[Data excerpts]
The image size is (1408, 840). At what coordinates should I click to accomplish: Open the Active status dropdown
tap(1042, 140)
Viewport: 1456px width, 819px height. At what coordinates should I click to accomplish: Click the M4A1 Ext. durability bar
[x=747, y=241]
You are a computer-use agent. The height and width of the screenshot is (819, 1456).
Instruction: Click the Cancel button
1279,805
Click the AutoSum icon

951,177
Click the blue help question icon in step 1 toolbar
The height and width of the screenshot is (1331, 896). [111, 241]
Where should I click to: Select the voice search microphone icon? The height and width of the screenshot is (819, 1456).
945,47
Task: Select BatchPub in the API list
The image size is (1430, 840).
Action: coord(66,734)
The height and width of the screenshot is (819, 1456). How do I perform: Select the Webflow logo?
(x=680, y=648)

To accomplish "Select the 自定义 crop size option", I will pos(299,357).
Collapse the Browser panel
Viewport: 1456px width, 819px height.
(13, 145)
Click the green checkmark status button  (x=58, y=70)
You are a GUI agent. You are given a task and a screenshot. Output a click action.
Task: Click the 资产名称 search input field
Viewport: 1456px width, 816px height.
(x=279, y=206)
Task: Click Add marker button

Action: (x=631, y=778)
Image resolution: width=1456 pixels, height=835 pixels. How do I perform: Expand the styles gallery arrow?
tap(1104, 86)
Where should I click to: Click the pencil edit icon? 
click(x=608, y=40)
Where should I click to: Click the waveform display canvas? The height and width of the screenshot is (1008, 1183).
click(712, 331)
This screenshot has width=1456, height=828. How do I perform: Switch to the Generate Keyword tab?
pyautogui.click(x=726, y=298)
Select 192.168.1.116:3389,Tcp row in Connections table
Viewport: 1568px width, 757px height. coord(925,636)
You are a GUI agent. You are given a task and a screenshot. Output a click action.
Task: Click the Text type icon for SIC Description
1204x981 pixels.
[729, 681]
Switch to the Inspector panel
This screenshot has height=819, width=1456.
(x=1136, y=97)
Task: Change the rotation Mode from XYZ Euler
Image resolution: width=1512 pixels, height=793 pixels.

EXERCISE AIM. Would you set down every record again, exactly as it appears above?

WRITTEN SOLUTION.
The image size is (1408, 840). At what coordinates should I click to accomplish: Open the Active status dropdown
tap(1042, 140)
Viewport: 1456px width, 819px height. At what coordinates should I click to accomplish: Click the M4A1 Ext. durability bar
[x=747, y=241]
You are a computer-use agent. The height and width of the screenshot is (819, 1456).
Instruction: Click the Cancel button
1279,805
Click the AutoSum icon

951,177
Click the blue help question icon in step 1 toolbar
The height and width of the screenshot is (1331, 896). [111, 241]
Where should I click to: Select the voice search microphone icon? The height and width of the screenshot is (819, 1456).
945,47
Task: Select BatchPub in the API list
The image size is (1430, 840).
Action: coord(66,734)
The height and width of the screenshot is (819, 1456). How do I perform: Select the Webflow logo?
(x=680, y=648)

To accomplish "Select the 自定义 crop size option", I will pos(299,357).
Collapse the Browser panel
Viewport: 1456px width, 819px height.
(13, 145)
Click the green checkmark status button  (x=58, y=70)
You are a GUI agent. You are given a task and a screenshot. Output a click action.
Task: Click the 资产名称 search input field
Viewport: 1456px width, 816px height.
(x=279, y=206)
Task: Click Add marker button

Action: (x=631, y=778)
Image resolution: width=1456 pixels, height=835 pixels. How do I perform: Expand the styles gallery arrow?
tap(1104, 86)
Where should I click to: Click the pencil edit icon? 
click(x=608, y=40)
Where should I click to: Click the waveform display canvas? The height and width of the screenshot is (1008, 1183).
click(712, 331)
This screenshot has width=1456, height=828. How do I perform: Switch to the Generate Keyword tab?
pyautogui.click(x=726, y=298)
Select 192.168.1.116:3389,Tcp row in Connections table
Viewport: 1568px width, 757px height. coord(925,636)
You are a GUI agent. You are given a task and a screenshot. Output a click action.
Task: Click the Text type icon for SIC Description
1204x981 pixels.
[729, 681]
Switch to the Inspector panel
This screenshot has height=819, width=1456.
(x=1136, y=97)
Task: Change the rotation Mode from XYZ Euler
Image resolution: width=1512 pixels, height=793 pixels.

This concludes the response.